Галкин вобрал в себя голову — просто бизон, таким он стал свирепым, — сверкнул глазками и застонал:
— Из мамонта — чучело? Чучело, да? Из такой реликвии, из такой древности, а!
— Так зачем же нам мамонт? — потребовала «пара гнедых». — Мамонтятины хотите, попробовать, Семен Львович? Мы тоже не ели мамонта!
— Ладно, — успокоился Семен и поддернул брюки, — введу вас в курс вопроса. Без мамонта мы не можем утверждать, ледник был здесь или море. Ленинградские киты говорят: море! Наши московские жрецы категоричны — ледник! Вся средняя полоса колеблется — то ли море с айсбергами, то ли лагуны с островами. Либо — либо. Так вот, если мамонт, — значит, ледник! Закон такой: мамонт в шерсти — индикатор оледенения. И шерстистый носорог!
— Пещерный лев, а? — подсказывает Иван. — Тюлень? Киты тоже во льды заплывают.
— Тихо! Я как сторонник оледенения, причем многократного, полностью разделяю московскую школу и сейчас чрезвычайно обеспокоен тем обстоятельством, что никак не наткнулся на мамонта. Не может этого быть! Мне нужен мамонт! — вскинул голову Семен. — Да, в области их уже находили. Но мне мамонт необходим здесь, в данном районе! Уж если защищаться, то бивнем! А не мурой какой-нибудь, ясно? А то ведь как бывает: найдут ленинградцы гальку или валун и сосут-сосут во рту, чтоб она на морскую походила…
— Ясно! — ответила «пара гнедых». — Без мамонта у тебя темный лес. Сплошная тундра, а не геология. Веди!
— Вперед! — приказал им Галкин, и они затопали в маршруты.
Где оно находилось, это «вперед», они не успевали разобраться, ибо метались по всем румбам, погружались в болота, поднимались на высоты, скатывались в долины, а мы бурили скважины и били шурфы.
— Я им покажу! — грозился Семен. — Устрою им «козью рожу»!
Это он адресовался к тем, кто горой стоял за морскую концепцию.
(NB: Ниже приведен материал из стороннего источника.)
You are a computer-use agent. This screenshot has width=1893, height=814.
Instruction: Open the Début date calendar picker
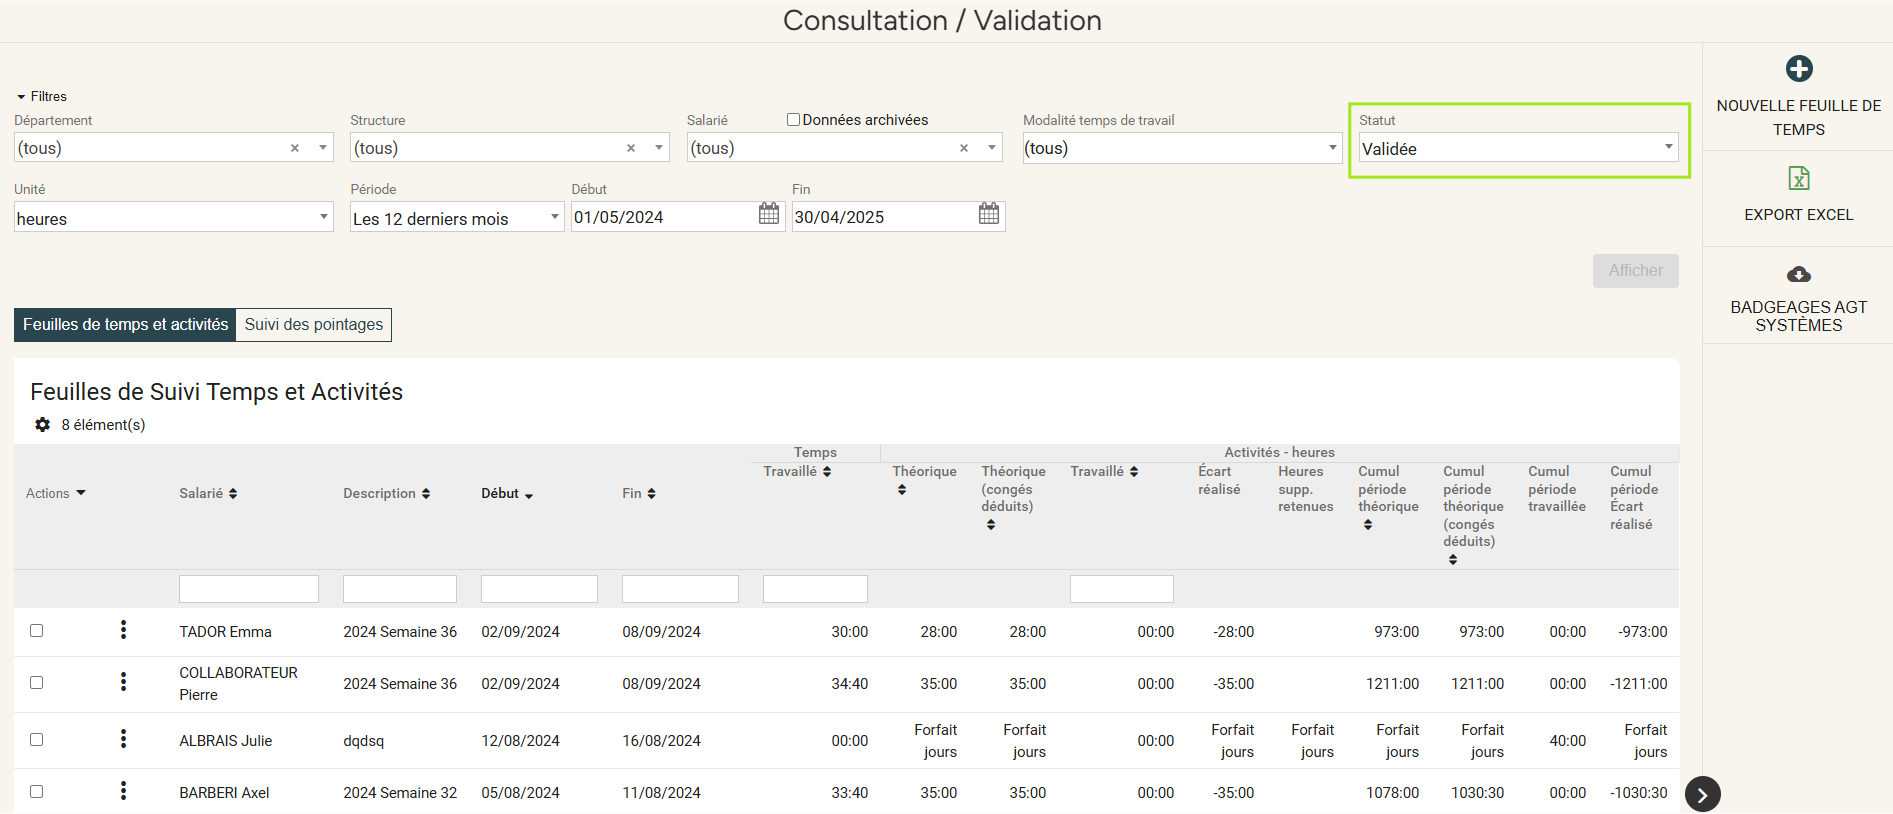point(768,214)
Куковала, торопилась кукушка, далеко и чисто отдавался ее крик, но не отзывался ей никто в ночи, приутихли травы, склонились под тяжестью росы. Притих сосняк, потемнели кедры. Через Обь над тайгой к кукушкиному тоскующему зову изогнулась радуга, приподнимая небо в незатухающем солнце. Переливала себя радуга в реку, опустилась на дно и тускло высветила стайку щурят-шурогаек, тугую кувшинку в просторном устье протоки и чугунно-сизую коряжину. Испила радуга воды и тихо заискрилась на левом берегу, погружаясь в протоки.